Audience member and Drake sophomore studying musical theater, Ian Gray, graduated high school in 2023 and witnessed the book bannings firsthand in Arizona at his liberal arts high school. His school didn’t have a library, he says, but he saw how this impacted his English teachers and their safety.
“My junior year, I especially noticed it,” Gray said. “My senior year, I took an English course with an English teacher who brought in a ton of banned books and invited us to read them. I actually read ‘All Boys Aren’t Blue’ and saw myself in a piece of literature and it clarified ideas that I was having and made me feel more confident in who I was.”
“All Boys Aren’t Blue” is one of the most frequently challenged and banned books across the states for LGBTQ+ content, sexually explicit descriptions and profanity.
Dozens of librarians were interviewed in the documentary, who expressed outrage because to them it is clear the books targeted specifically go after topics of race, gender, LGBTQ+ identities, sex education, Roe v. Wade, the history of the Ku Klux Klan and more.
That intentional targeting feels clear to Gray, too.
“Something needs to be done,” Gray said, “because if I, a bisexual man, am feeling this, I can’t imagine how a gay man or trans person or something who is pan[sexual] reading this literature and how it’s connecting for them.”
The documentary similarly highlighted the voices of appalled queer youth in interviews from states like Texas where the modern book bannings in schools and libraries originated. One high school student from the Granbury Banned Book Club expressed they understand the intent of book bannings, remarking they all read “Fahrenheit 451” for school.

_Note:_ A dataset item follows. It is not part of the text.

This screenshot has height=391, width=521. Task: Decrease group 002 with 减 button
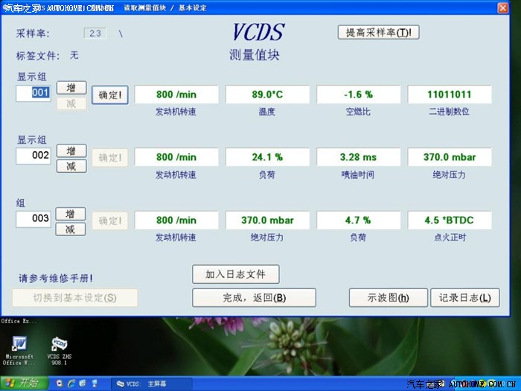(x=71, y=166)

The student explained they have access to other heavy books like “A Clockwork Orange,” which contains exceptionally explicit sexual content, yet those weren’t pulled from shelves in the book ban efforts. To these students, it is clear there is only an issue with access to books if their material elevates LGBTQ+ or Black and Brown voices and stories.

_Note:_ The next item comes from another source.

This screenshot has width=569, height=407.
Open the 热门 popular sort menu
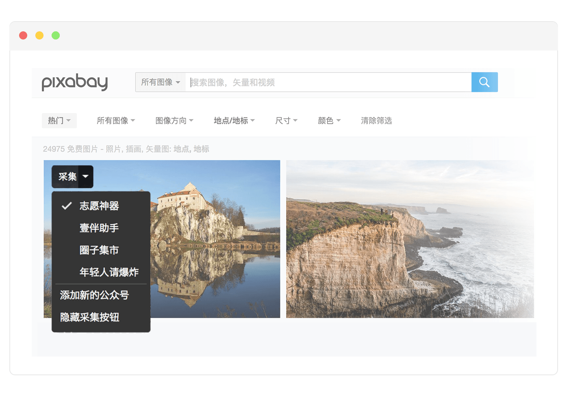tap(59, 120)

One librarian interviewed in the film, Nancy Jo Lambert, gave an explanation of the issue.
“Politicians are playing a very dangerous game when they try to make libraries battlegrounds for politics because the only people that’s going to hurt are our kids,” Lambert said, choking up.
Nicole Schmuff was a community member among the audience. As a student at the University of Nebraska Omaha working on her Bachelor’s of Library Science to pursue archival work, Schmuff’s interest was immediately piqued when she saw the event in a Drake Instagram post.

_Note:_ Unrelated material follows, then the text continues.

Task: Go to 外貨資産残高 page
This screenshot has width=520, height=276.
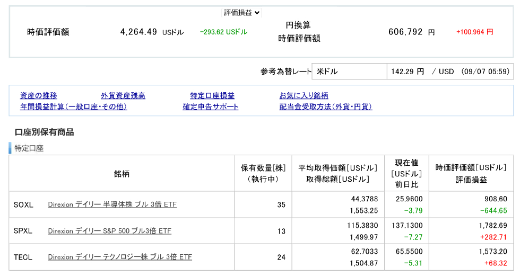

“Not a lot of people know about how many books are banned and really the impact that it has on kids,” Schmuff said. “Kids are being isolated and people aren’t learning about just other people’s lives and lived experiences, and that’s scary. And it’s diminishing at the end.”
In one comment, Mangin assured the audience that if book banning is targeting public schools, it is bound to spread to public libraries. Helmick, too, expressed the importance of student and community access to all kinds of books, especially those under attack, for a deeper understanding of one another.
“We have to read books that are being challenged, but we have to read books that challenge us, and we have to lead in the conversations that wrestle our jimmies,” Helmick said. “The only way we have a moral argument through the First Amendment is if we defend all speech.”